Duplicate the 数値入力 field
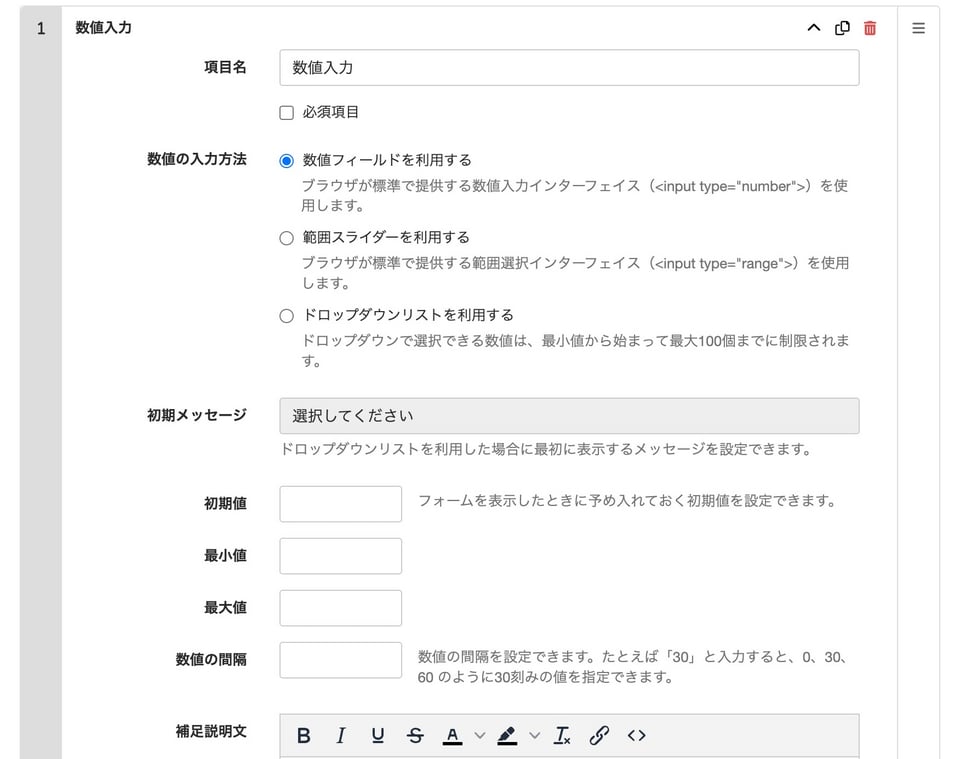 tap(842, 28)
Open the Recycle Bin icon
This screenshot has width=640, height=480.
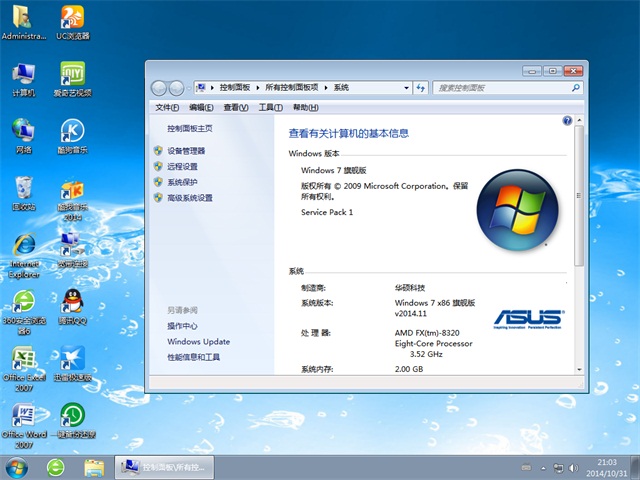[24, 188]
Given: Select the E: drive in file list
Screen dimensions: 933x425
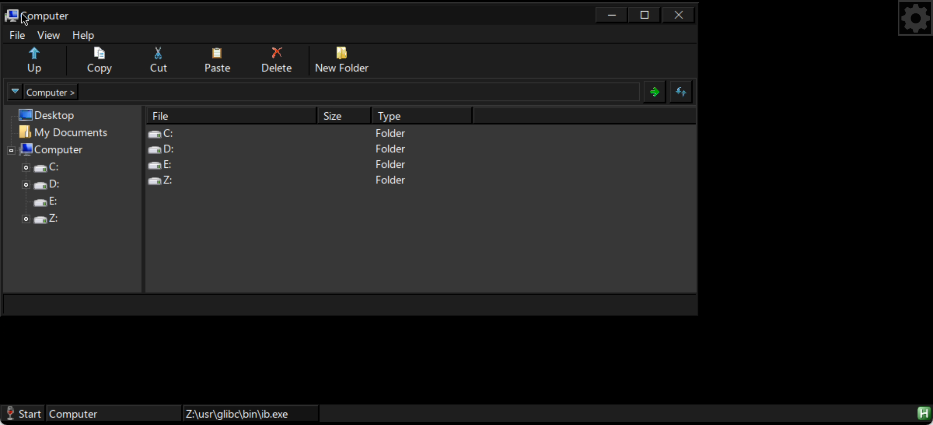Looking at the screenshot, I should pos(167,165).
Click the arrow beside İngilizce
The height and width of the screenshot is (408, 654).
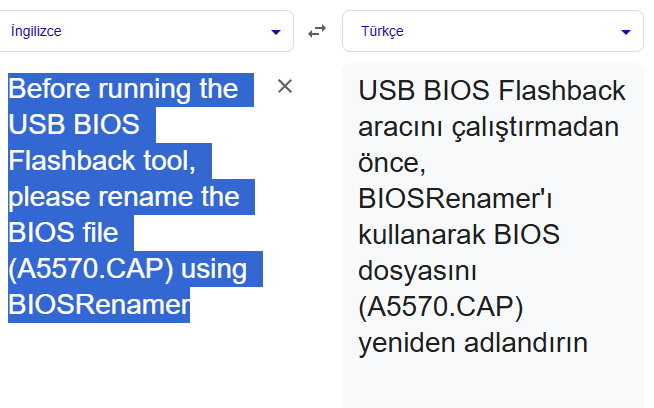[276, 32]
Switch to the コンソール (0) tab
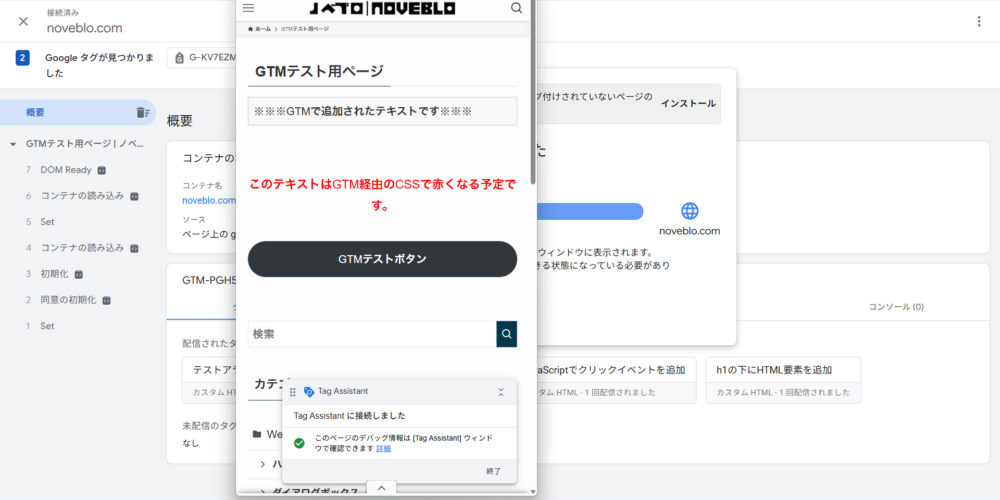 click(x=895, y=307)
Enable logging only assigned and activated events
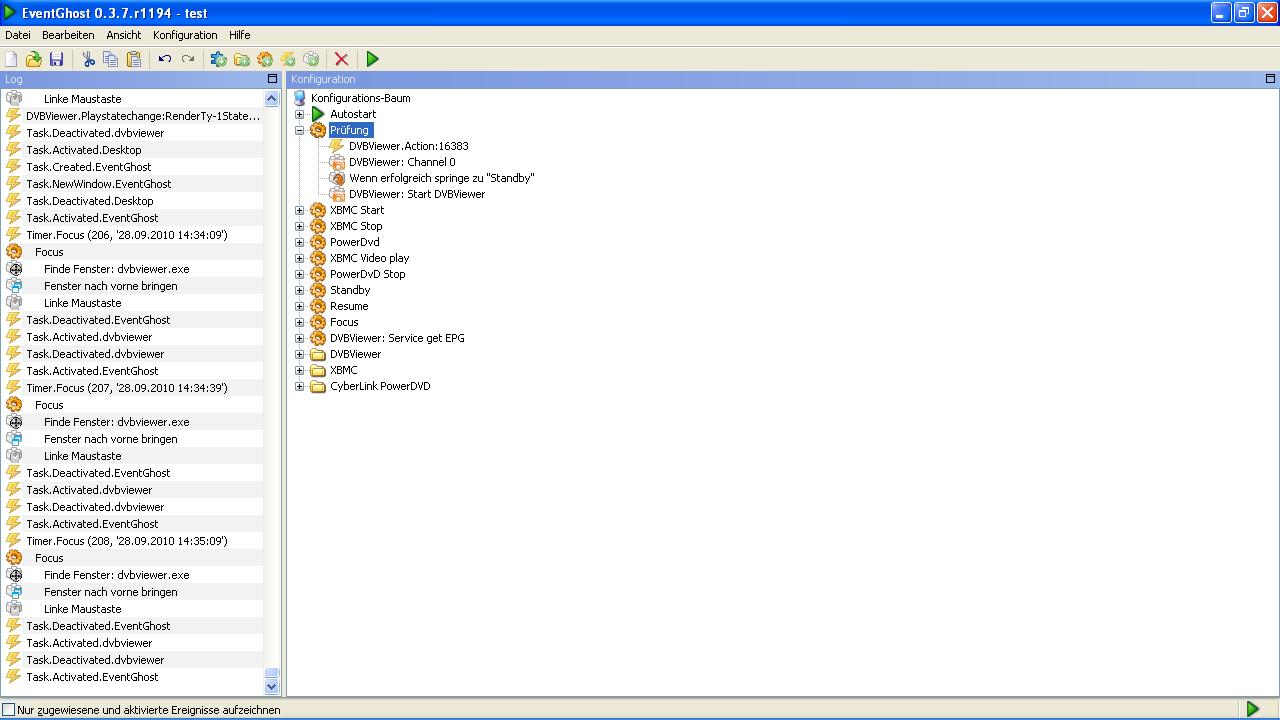Viewport: 1280px width, 720px height. tap(9, 710)

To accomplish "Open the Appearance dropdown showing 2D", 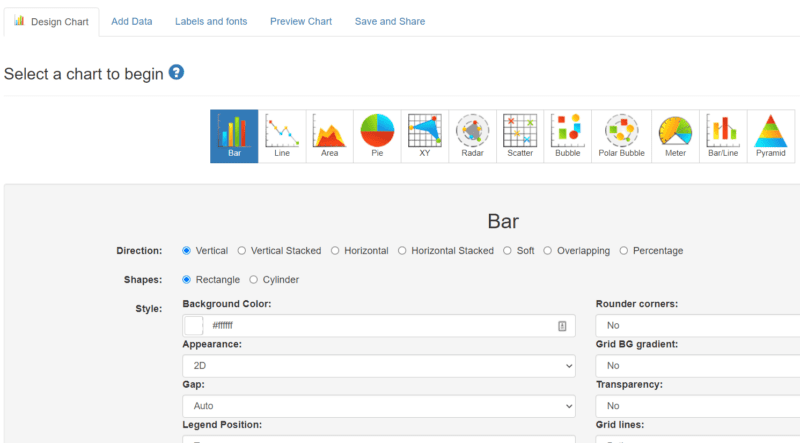I will (378, 367).
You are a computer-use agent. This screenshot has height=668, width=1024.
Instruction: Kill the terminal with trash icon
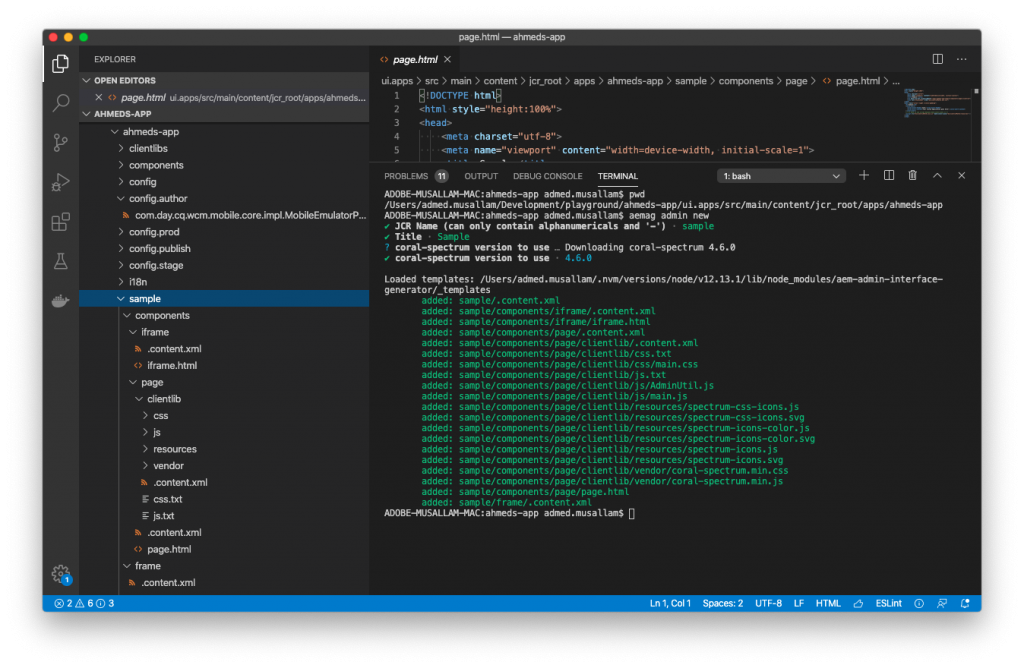[912, 174]
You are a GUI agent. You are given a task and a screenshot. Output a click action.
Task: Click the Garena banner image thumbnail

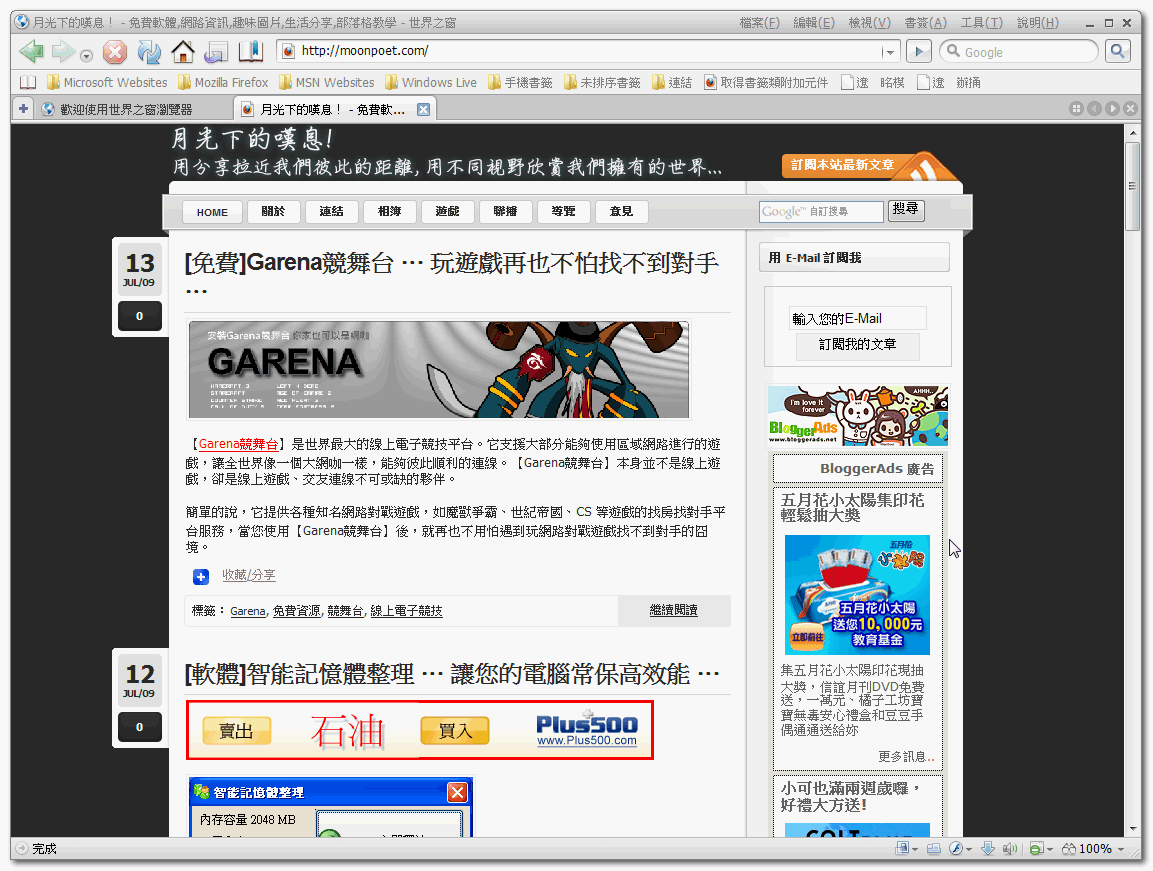(x=439, y=369)
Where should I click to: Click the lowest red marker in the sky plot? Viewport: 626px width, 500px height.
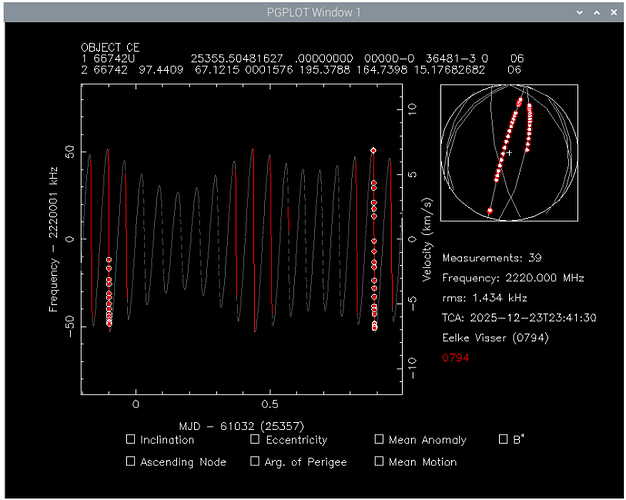click(x=490, y=211)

____________

**AIM OF THE TASK:**
Filter the lines above, keeping each one that contains the string "agent".

**EXERCISE RESPONSE:**
You are a computer-use agent. This screenshot has height=668, width=1024.
You are a GUI agent. You are given a task and a screenshot. Output a click action.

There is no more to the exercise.